TRIBUNNEWS.COM - Peneliti forensik digital Rismon Sianipar mengaku mengajukan restorative justice (RJ) tanpa adanya tekanan dari pihak manapun.

Rismon sempat mengajukan permohonan RJ dalam kasus dugaan pencemaran nama baik terkait tudingan ijazah palsu Presiden ke-7 RI Joko Widodo (Jokowi).

Ia menegaskan bahwa langkah tersebut sepenuhnya merupakan keputusan pribadi.

"Itu murni dari saya," ujar Rismon Sianipar, saat ditemui awak media saat mendatangi Polda Metro Jaya untuk mengajukan RJ Dalam Kasus Ijazah Jokowi, mengutip tayangan YouTube Cumicumi, Rabu (1/4/2026).

"Tanpa ada paksaan, tanpa ada intervensi dari pihak manapun."

Ia menjelaskan bahwa keputusan tersebut telah disampaikan kepada kuasa hukumnya sebelum diproses di Polda Metro Jaya.

Rismon juga menekankan tidak ada pengaruh dari pihak lain dalam pengajuan tersebut.

"Dan saya ceritakan kepada pengacara saya Bang Jahmada Girsang. Lalu diproses di Polda Metro Jaya. Jadi tidak ada pengaruh dari siapapun murni dari hasil penelitian saya yang baru," lanjutnya.

Rismon mengungkapkan bahwa penelitian terbarunya melibatkan sejumlah variabel, seperti geometri, pencahayaan, dan resolusi.

Ia berjanji akan menyelesaikan kajian tersebut secepat mungkin, meski belum bisa memastikan waktu rampungnya.

Baca juga: Usai RJ Rismon, Tim Hukum Jokowi Minta Dalang Pendana Kasus Ijazah Diusut

"Saya tidak bisa tentukan waktunya.

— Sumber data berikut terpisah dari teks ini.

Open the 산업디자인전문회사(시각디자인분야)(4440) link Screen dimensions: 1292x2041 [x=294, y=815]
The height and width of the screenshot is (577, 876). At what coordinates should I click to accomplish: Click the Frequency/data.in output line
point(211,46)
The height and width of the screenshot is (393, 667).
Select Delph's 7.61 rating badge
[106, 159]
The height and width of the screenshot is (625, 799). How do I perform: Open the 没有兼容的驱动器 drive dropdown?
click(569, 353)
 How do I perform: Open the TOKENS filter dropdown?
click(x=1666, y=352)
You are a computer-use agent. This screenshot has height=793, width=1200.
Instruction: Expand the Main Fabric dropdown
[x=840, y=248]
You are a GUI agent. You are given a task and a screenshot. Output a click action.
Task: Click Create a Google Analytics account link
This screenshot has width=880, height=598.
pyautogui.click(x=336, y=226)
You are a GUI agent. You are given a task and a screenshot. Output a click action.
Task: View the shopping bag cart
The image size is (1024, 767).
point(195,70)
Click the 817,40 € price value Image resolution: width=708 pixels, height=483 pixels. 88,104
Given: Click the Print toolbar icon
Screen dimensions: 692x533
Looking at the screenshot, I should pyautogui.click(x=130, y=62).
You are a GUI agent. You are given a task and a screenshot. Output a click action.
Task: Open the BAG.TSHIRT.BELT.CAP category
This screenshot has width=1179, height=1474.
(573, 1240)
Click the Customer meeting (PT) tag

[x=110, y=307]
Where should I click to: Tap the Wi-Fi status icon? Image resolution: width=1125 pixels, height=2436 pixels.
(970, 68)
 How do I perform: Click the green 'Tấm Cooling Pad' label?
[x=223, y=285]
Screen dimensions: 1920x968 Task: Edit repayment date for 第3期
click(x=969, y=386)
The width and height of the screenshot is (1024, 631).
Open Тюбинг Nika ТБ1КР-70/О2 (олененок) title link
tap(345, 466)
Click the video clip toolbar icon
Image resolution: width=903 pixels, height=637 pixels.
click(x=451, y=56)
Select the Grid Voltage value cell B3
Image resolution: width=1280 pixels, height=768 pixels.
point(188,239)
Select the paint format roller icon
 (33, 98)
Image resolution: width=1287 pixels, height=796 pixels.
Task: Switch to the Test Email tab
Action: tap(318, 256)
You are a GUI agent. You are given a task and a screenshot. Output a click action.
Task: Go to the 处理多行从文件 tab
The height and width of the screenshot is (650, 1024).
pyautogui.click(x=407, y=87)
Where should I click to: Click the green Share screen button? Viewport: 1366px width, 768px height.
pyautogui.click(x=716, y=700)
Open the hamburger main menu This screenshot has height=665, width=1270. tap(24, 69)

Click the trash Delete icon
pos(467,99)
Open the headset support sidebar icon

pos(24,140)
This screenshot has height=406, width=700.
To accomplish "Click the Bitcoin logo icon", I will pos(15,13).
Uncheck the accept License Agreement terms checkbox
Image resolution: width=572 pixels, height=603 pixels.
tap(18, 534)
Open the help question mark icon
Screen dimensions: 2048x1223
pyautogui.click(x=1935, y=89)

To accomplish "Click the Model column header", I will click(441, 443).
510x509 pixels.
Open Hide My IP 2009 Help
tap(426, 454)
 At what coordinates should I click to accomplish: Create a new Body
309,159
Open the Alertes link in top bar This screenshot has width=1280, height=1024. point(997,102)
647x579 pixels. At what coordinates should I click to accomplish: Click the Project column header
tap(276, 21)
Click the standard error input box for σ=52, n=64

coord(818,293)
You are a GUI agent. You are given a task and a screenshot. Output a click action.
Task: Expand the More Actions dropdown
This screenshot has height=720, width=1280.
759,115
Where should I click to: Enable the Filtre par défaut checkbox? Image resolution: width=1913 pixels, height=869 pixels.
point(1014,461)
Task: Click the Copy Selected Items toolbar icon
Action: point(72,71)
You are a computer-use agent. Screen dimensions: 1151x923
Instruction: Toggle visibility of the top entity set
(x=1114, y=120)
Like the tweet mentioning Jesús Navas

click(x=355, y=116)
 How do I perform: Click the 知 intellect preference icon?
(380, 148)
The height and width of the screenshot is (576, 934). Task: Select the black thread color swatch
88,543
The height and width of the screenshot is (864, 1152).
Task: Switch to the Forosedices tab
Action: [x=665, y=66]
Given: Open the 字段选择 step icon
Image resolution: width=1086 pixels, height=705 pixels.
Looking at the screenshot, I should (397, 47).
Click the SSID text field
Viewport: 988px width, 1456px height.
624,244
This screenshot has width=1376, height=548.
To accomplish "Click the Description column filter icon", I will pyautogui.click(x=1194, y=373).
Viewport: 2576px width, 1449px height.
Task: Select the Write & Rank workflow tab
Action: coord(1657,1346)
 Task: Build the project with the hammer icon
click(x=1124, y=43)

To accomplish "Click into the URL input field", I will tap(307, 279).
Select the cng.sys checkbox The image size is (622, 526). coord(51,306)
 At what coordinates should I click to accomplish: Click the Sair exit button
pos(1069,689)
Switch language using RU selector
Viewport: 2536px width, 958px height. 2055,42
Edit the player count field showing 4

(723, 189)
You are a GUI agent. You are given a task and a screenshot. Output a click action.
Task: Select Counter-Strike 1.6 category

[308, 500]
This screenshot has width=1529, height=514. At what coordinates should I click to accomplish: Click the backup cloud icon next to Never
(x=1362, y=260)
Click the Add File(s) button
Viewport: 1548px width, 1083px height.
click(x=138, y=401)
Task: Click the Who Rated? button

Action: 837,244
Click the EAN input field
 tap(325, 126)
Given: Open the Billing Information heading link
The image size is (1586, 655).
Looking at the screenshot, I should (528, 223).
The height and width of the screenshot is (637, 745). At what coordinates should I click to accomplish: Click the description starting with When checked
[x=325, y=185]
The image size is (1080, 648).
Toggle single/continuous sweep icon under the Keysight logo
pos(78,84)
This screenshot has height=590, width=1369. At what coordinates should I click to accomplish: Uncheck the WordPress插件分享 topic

Dan itu penelitian saya menjadi pembaruan yang memberikan kesimpulan yang berbeda dengan sebelumnya," ujarnya.

Sebelumnya, Rismon bersama Roy Suryo dan Tifauzia Tyassuma (dr Tifa) menerbitkan buku Jokowi's White Paper (JWP) yang mengulas keabsahan ijazah Presiden Joko Widodo.

Ia menegaskan bahwa penelitian dalam buku tersebut juga dilakukan secara independen.

"Jadi, sama seperti yang saya lakukan pada saat penyusunan buku JWP itu adalah penelitian independen, tidak harus dan tidak wajib meminta izin kepada siapapun," katanya.

"Karena penelitian itu independen, dan bebas dari kepentingan apapun apalagi kepentingan politik ya," lanjutnya.

Dalam perkembangan terbaru, Rismon menyatakan hasil kajian terbarunya justru menunjukkan tidak ada kejanggalan pada ijazah Presiden Joko Widodo.

Pernyataan ini berbeda dari tudingan sebelumnya yang menyebut ijazah tersebut palsu.

Diketahui, Rismon sempat menjadi tersangka dalam kasus dugaan pencemaran nama baik dan pelanggaran UU ITE terkait isu tersebut.

Ia kini menempuh jalur restorative justice sebagai bagian dari penyelesaian perkara.